ЧТО СДЕЛАТЬ:
A: Перепишите без изменений часть текста о фрактальной графике: начните с места, где стоят слова «Из указанных положений», и остановитесь после слов «специальных компьютерных программ.».
B: Продолжите текст о фрактальной графике, начав сразу после его последнего предложения.

Из указанных положений следует не только отстаивание структурного обновления и «хаотически-фрактальной сложности» новых образов искусства, но и другое понимание самого творческого процесса. Ведь многообразное графическое воплощение фрактала, как и его научное открытие, стало возможным благодаря развитию цифровых технологий. Посредством этого автоматизировался, в какой-то степени, и сам творческий процесс: художник-фракталист создает произведения искусства не своей рукой, а с помощью специальных компьютерных программ.
Программы, генерирующие фрактальные изображения (Fractint, Ultra Fractal, Incendia и другие), соединяют в себе следующие художественные приемы:
-
Композиционное решение. В фрактальной графике используют три типа фрактальных построений: геометрическое, алгебраическое и стохастическое. Геометрические создают изображения, подобные деревьям, кустам, береговым линиям. Алгебраические используют для изображения ландшафтов, карт и так далее. Стохастические же формулы оставляют за собой право на случайность, и поэтому очень трудно заранее спроектировать точный облик такого изображения.

ФРАГМЕНТ НАБОРА ДАННЫХ:

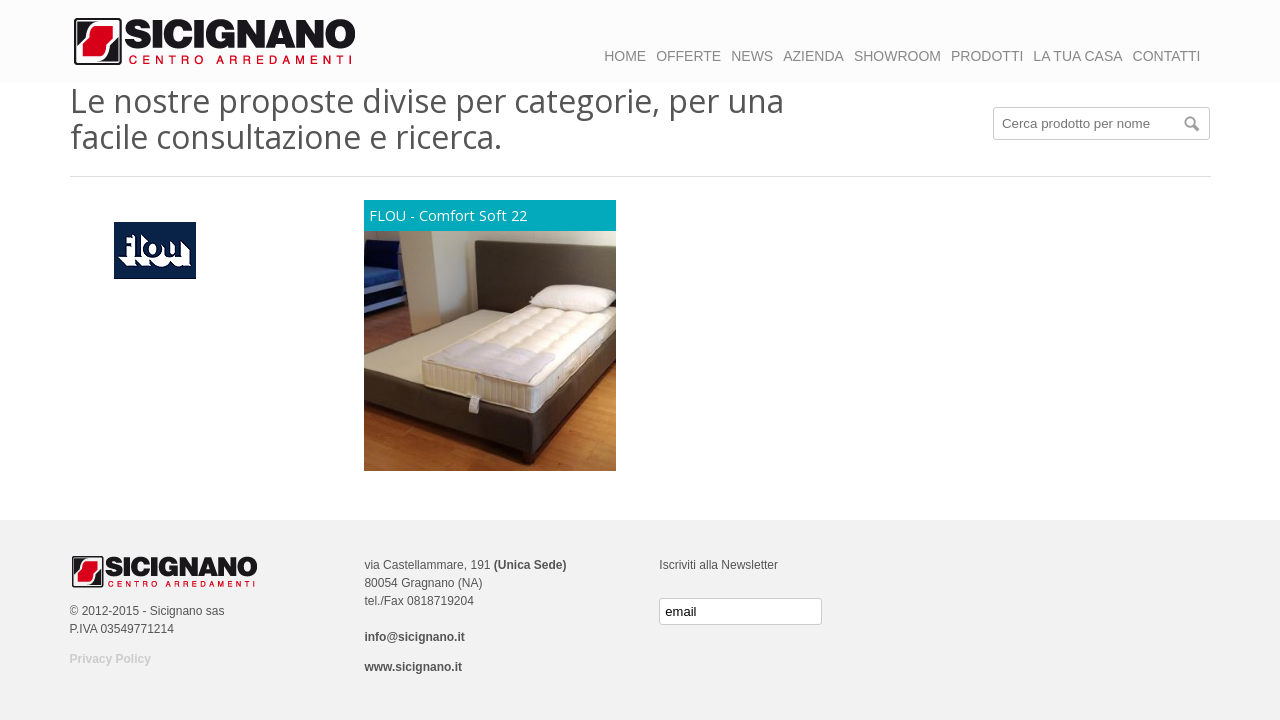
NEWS (752, 56)
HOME (625, 56)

ОТВЕТЫ К ЗАДАНИЯМ:
A:
Из указанных положений следует не только отстаивание структурного обновления и «хаотически-фрактальной сложности» новых образов искусства, но и другое понимание самого творческого процесса. Ведь многообразное графическое воплощение фрактала, как и его научное открытие, стало возможным благодаря развитию цифровых технологий. Посредством этого автоматизировался, в какой-то степени, и сам творческий процесс: художник-фракталист создает произведения искусства не своей рукой, а с помощью специальных компьютерных программ.

B:
-
Цветовое решение. Используя определенный алгоритм выбора цвета, можно получить совершенно разные фрактальные изображения. «Х.-О. Пайтген всегда уделял исключительное внимание выбору программы раскрашивания, которое очень сильно влияет на эстетическое восприятие».
Одной из самых популярных программ-генераторов фракталов выступает Ultra Fractal, созданная Фредериком Слийкерманом в 1999 году. В рамках этой программы управление изображением в большой мере отдано в руки пользователя. Во-первых, художник может выбрать тип самоподобия и уровень сложности фрактального алгоритма. Во-вторых, раскрашивание фрактала также целиком зависит от пользователя (в этой программе доступно свыше шестнадцати миллионов цветов). Более того, эта программа позволяет смешивать несколько фракталов на одной и той же плоскости, что дает пользователю большое разнообразие вариантов. Таким образом, только индивидуальное решение художника / программиста определяет конечный вид графического изображения.
Другая программа – Bryce – также основана на фрактальных алгоритмах, однако с ее помощью можно смоделировать лишь реалистичные 3D-изображения ландшафтов (гор и береговых линий): «Фрактальность природных объектов доказывается возможностью построения весьма правдоподобных компьютерных ландшафтов виртуального мира по простым фрактальным программам, в которых подобие реальности достигается рандомизацией, некоторой степенью нерегулярности путем введения случайных чисел».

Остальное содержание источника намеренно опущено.